How do you do this, so it isn't hit or miss? By luring them to step aside now and again from the on-going work to think about patterns - again - in their working.

So in the course for seniors I taught a year ago on the Pythagorean theorem, I began by asking if anybody knew *a* proof of it, expecting and getting the answer "yes" from each - and often, as I'd hoped, with the proof offered as *the* proof. I then handed out a variety of proofs - or hints of proofs - to each student, asking them to report on them next week. As I'd hoped, their discussion led to the question of how and why there could or should be so many proofs of the same theorem: "Will the right proof please stand up?" And as we went on, categorizing and relating the proofs, the background questions of "what *is* a proof?" and "do different proofs in fact really prove different statements?" began to emerge - as did issues of why some proofs seemed more natural, or more elegant, or more profound, or more general, than others - and to whom - and so to questions about mathematical taste.

As we went on with our work, generalizing the Pythagorean theorem in different directions, enjoying Fermat's proof that no integers satisfy x^4 + y^4 = z^4, and mulling over the open question of the Perfect Box, the two distinct strands of the course - the work on the Pythagorean Theorem and work on what proving entails - kept interweaving, as they do in a good novel.

### Challenge 1
From the passage on teaching the Pythagorean theorem, return the words from "How do you do" to "in their working." unchanged.
### Challenge 2
In the passage on teaching the Pythagorean theorem, what did the writer hand out to each student?
### Challenge 3
The passage on teaching the Pythagorean theorem names several qualities that made some proofs seem better than others. List every one of these qualities.

### Information shown

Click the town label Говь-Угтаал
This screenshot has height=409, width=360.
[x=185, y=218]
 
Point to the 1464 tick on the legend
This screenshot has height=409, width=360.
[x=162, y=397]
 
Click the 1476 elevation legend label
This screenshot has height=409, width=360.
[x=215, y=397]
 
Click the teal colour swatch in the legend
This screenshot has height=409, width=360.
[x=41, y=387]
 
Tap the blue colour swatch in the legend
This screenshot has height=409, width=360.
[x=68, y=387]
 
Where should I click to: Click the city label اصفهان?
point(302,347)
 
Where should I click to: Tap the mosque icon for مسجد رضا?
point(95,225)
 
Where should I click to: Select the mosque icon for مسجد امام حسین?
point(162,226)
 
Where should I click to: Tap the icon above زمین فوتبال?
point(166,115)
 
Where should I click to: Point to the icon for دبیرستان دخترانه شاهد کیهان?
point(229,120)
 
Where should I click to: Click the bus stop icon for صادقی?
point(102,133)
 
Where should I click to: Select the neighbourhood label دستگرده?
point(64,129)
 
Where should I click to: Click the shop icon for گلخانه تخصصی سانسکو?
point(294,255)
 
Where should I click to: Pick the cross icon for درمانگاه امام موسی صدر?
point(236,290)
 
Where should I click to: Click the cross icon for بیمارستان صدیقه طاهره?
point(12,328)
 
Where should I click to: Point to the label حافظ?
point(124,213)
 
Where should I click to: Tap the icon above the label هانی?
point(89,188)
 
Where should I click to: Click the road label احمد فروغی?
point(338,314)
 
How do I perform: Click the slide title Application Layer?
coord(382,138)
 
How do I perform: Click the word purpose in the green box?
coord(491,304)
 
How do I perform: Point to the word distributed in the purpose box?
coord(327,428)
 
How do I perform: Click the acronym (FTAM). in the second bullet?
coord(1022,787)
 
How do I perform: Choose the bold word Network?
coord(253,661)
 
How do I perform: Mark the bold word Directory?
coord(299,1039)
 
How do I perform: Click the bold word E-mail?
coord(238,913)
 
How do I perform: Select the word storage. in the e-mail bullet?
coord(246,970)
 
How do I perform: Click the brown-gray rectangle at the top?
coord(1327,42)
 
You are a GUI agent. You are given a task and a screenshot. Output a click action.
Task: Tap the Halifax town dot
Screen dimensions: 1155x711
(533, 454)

### Complete answer 1
How do you do this, so it isn't hit or miss? By luring them to step aside now and again from the on-going work to think about patterns - again - in their working.

### Complete answer 2
A variety of proofs, or hints of proofs.

### Complete answer 3
More natural, more elegant, more profound, more general